Given instruction 1. List the three words the article on the flipped classroom below uses to describe much of current education.
Given instruction 2. Extend the article on the flipped classroom below, picking up after its final sentence.

Document extract.
************

Precision Rotation: Flipped Classroom

Lance Knowles applies real-world knowledge to the implementation of the Flipped Classroom

Educators around the world are looking for ways to reform education.

Dropout rates and poor results for too many students are affecting national competitiveness in the global economy. Awareness is growing that much of current education is irrelevant, demotivating, and ineffective.

Despite this realization, many schools continue to emphasize memorization and the accumulation of irrelevant knowledge, such as the names of Egypt’s pharaohs. Not only does this fail to motivate large numbers of students, but it may even impede their ability to learn or think on their own. Critical thinking may involve memory and memorized facts, but the process of thinking itself can only be developed through practice and problem solving. Critical thinking is not the regurgitation of facts or replication of problem-solving techniques. It involves the subconscious recognition and manipulation of concepts and relationships.

So, the goal should be to help students develop their critical thinking and problem-solving skills—whether it be for language learning or mathematics.

From my experience as an educator for more than 35 years, I believe that doing this requires a better understanding of what motivates learners and how neural mechanisms facilitate skill acquisition. We should take full advantage of how the brain is designed to learn. In addition, we must incorporate external factors like social media into our approach.

Emphasizing Skills
Knowledge is highly compartmentalized and can quickly go out of date. Problem solving and critical thinking are skills that never go out of date and are useful in most professions and subject areas. As skills, they can only be developed through practice, not by feeding back information or solutions that have been demonstrated and copied.

However, there is still a need for students to accumulate a core set of basic facts. Though knowledge itself is no longer the primary goal, it can and should accumulate as learning proceeds. If learners continue to use a pattern or a set of facts to communicate or solve problems, it will be committed to memory—for as long as it is useful and up to date.

The Flipped Classroom
The flipped classroom is one way to move to a more skills-based approach. In contrast to the traditional knowledge-based model, where the teacher dishes out facts and example problems for students to learn and solve, the flipped approach turns everything upside down. Instead of following a teacher’s presentation, students first engage with their individualized lessons through dynamic technology that facilitates pattern discovery and problem solving. Later, students come together to extend that experience in activities that help to consolidate what they have learned and put it into a wider perspective. These classroom activities should involve active, cooperative learning rather than teacher-centered knowledge transmittal. This experiential approach develops and unleashes the power of the human brain to recognize and manipulate patterns and concepts.

************

Recorded data.

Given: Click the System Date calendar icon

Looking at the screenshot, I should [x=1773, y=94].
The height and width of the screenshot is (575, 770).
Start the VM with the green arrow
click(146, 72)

************

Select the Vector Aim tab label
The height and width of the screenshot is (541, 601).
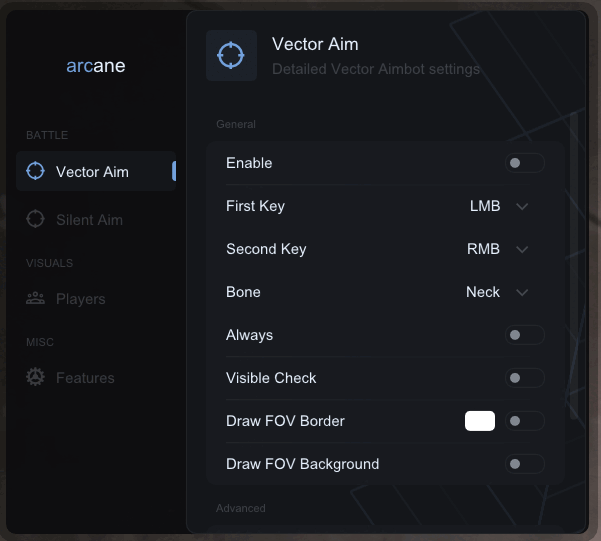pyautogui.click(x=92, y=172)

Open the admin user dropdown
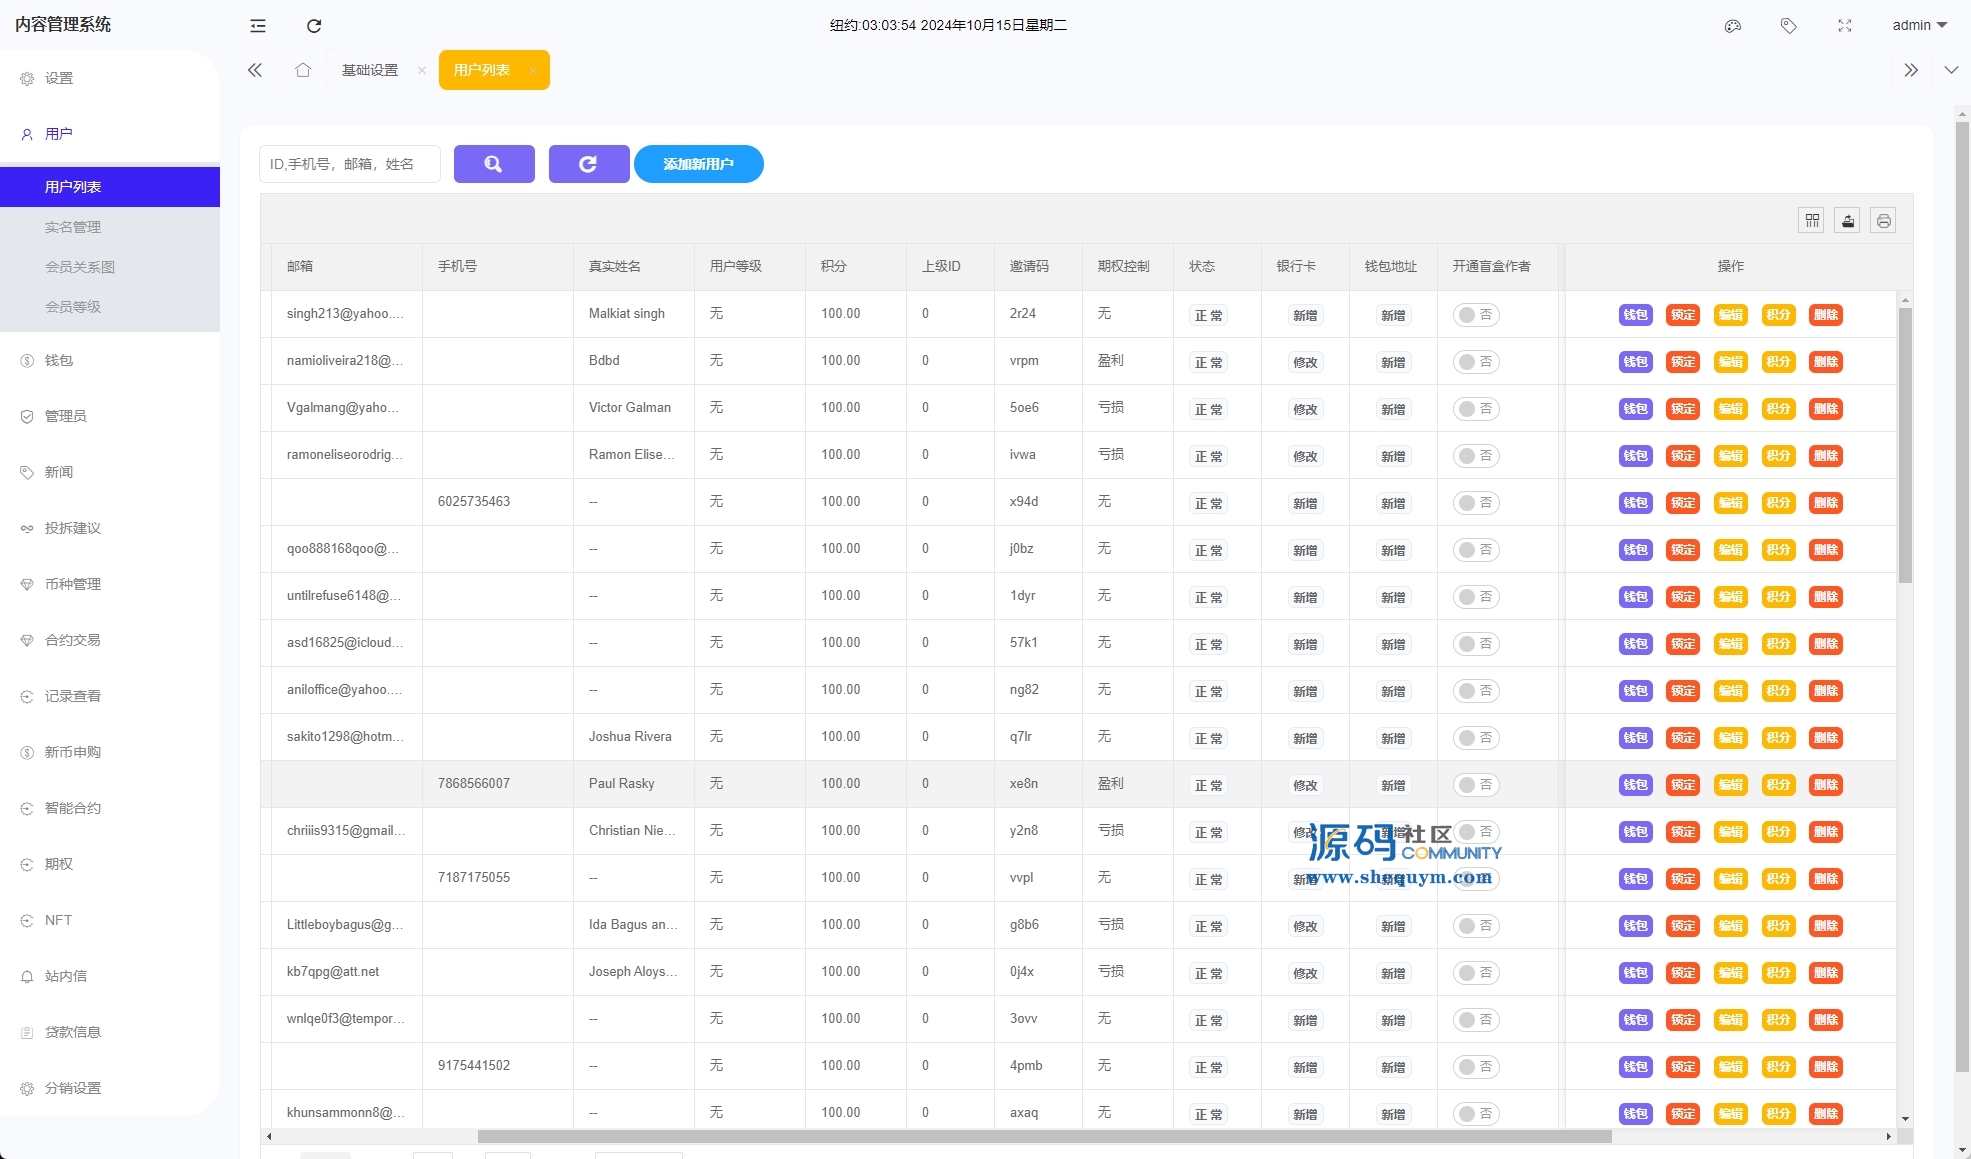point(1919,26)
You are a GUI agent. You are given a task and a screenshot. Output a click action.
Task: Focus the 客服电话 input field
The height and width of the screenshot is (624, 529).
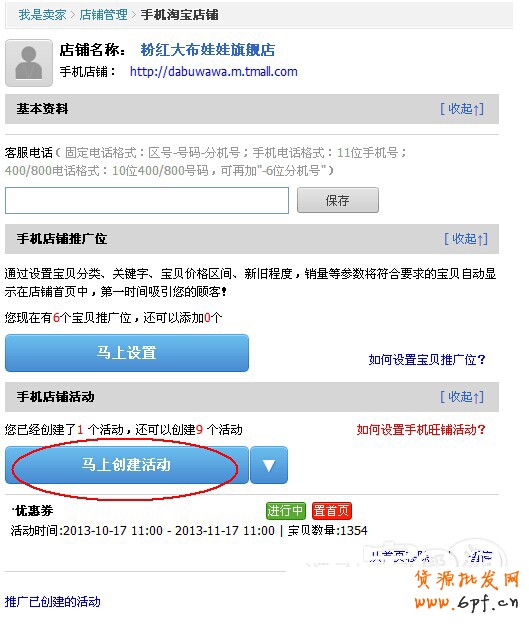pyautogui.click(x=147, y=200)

************

Expected answer 1. irrelevant, demotivating, ineffective

Expected answer 2.
In the flipped classroom, the teacher is no longer the “sage on the stage” but is the “guide on the side” [King, 1993]. The emphasis is on learning by pattern discovery or problem solving—which means by having to think and solve problems. Conscious memorization plays a backseat role.

All this sounds very good in theory. However, in reality there are significant challenges to implementing a flipped approach on a wide scale.

Proficiency Levels
Students in the same grade or at the same age are not equal in their problem-solving abilities. In language learning, for example, there will always be a range of proficiency levels among students. Assigned tasks that are appropriate for some students will not be appropriate for others. Some students will come to class prepared to participate, and others will be unable to participate except in a passive role that can be very demotivating and frustrating.

In theory, students come to class after completing their learning activities. But what if they haven’t? Should they be barred from participating in the classroom work? Should they become dependent on others? What criteria should be used to assess when students are ready to participate? What recourse is there for the teacher if a significant number of students are unprepared or unwilling to go by the new rules? Should they be relegated to a traditional lecture/demon­stra­tion approach? Should that choice be available?

Learning Styles and Preferences
We can’t assume that everyone wants to learn in this new way. Some students will prefer to learn in the traditional way, even if it isn’t as effective. We simply can’t force students to sit down and figure things out on their own. One danger of expecting too much from the flipped approach is that it may leave out a significant number of learners who would rather sit back, follow a model, and memorize facts and solutions. We can’t say that there are no benefits to this approach.

A transition to the more active approach to learning takes time and is heavily dependent on good coaching, a role that many teachers are unprepared to play. Some may even prefer to remain the “sage on the stage.”

In addition, when people speak of practice, they often focus on quantity and gloss over quality. Practice by itself has many varieties, some of which are very ineffective, such as when a student is inattentive and not engaged. As I have written before (Knowles, 2014), practice has four dimensions: (1) amount of practice, (2) frequency of practice, (3) quality of learning activities, and (4) level and sequence of learning activities.

In any approach that emphasizes practice, each of these dimensions must be addressed, and to a degree, that can now be done through technologies that allow us to monitor and direct student learning activities. Not only can we measure progress, but we can, for the first time, measure and score the quality and efficiency of learning activities — provided that we have a learning theory to help evaluate the efficacy of learning activities.

When using DynEd programs to develop listening comprehension, for example, inappropriate use of text can interfere with the development of language-chunking skills. When learner activity includes a sequence of actions that shows an overreliance on text, the quality “score” goes down and adaptive measures are prescribed or built into the program.

Other factors affecting the quality of learning activities include the cognitive load in how tasks are presented and, in the case of language learning, the quality of audio input. If the model voices are unclear or have an unpleasant manner, students are turned off.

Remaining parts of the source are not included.